Remix.run Logo
AgentME 2 hours ago

This is assuming that the process could have done anything sensible while it had the malformed feature file. It might be in this case that this was one configuration file of several and maybe the program could have been built to run with some defaults when it finds this specific configuration invalid, but in the general case, if a program expects a configuration file and can't do anything without it, panicking is a normal thing to do. There's no graceful handling (beyond a nice error message) a program like Nginx could do on a syntax error in its config.

The real issue is further up the chain where the malformed feature file got created and deployed without better checks.

aloha2436 an hour ago | parent | next [-]

> panicking is a normal thing to do

I do not think that if the bot detection model inside your big web proxy has a configuration error it should panic and kill the entire proxy and take 20% of the internet with it. This is a system that should fail gracefully and it didn't.

> The real issue

Are there single "real issues" with systems this large? There are issues being created constantly (say, unwraps where there shouldn't be, assumptions about the consumers of the database schema) that only become apparent when they line up.

kondro 27 minutes ago | parent | prev | next [-]

One feature failing like this should probably log the error and fail closed. It shouldn't take down everything else in your big proxy that sits in front of your entire business.

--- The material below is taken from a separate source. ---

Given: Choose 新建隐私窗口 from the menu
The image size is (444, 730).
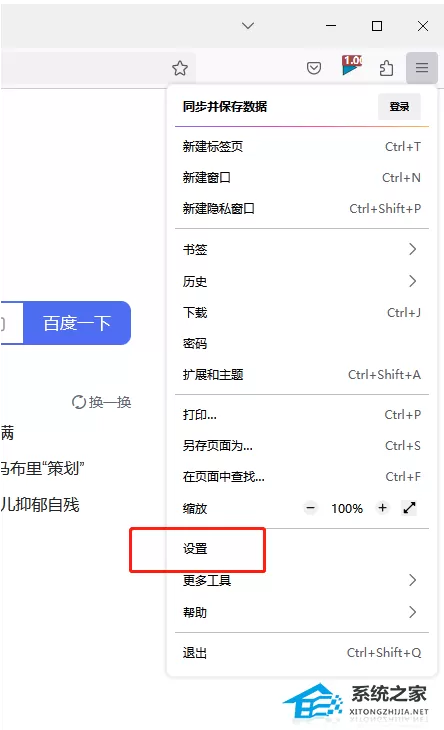Looking at the screenshot, I should click(302, 209).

WD-42 an hour ago | parent | prev | next [-]

Yea, Rust is safe but it’s not magic. However Nginx doesn’t panic on malformed config. It exits with hopefully a helpful error code and message. The question is then could the cloudflare code have exited cleanly in a way that made recovery easier instead of just straight panicking.

JeremyNT an hour ago | parent | prev [-]

Exactly! Sometimes exploding is simply the least bad option, and is an entirely sensible approach.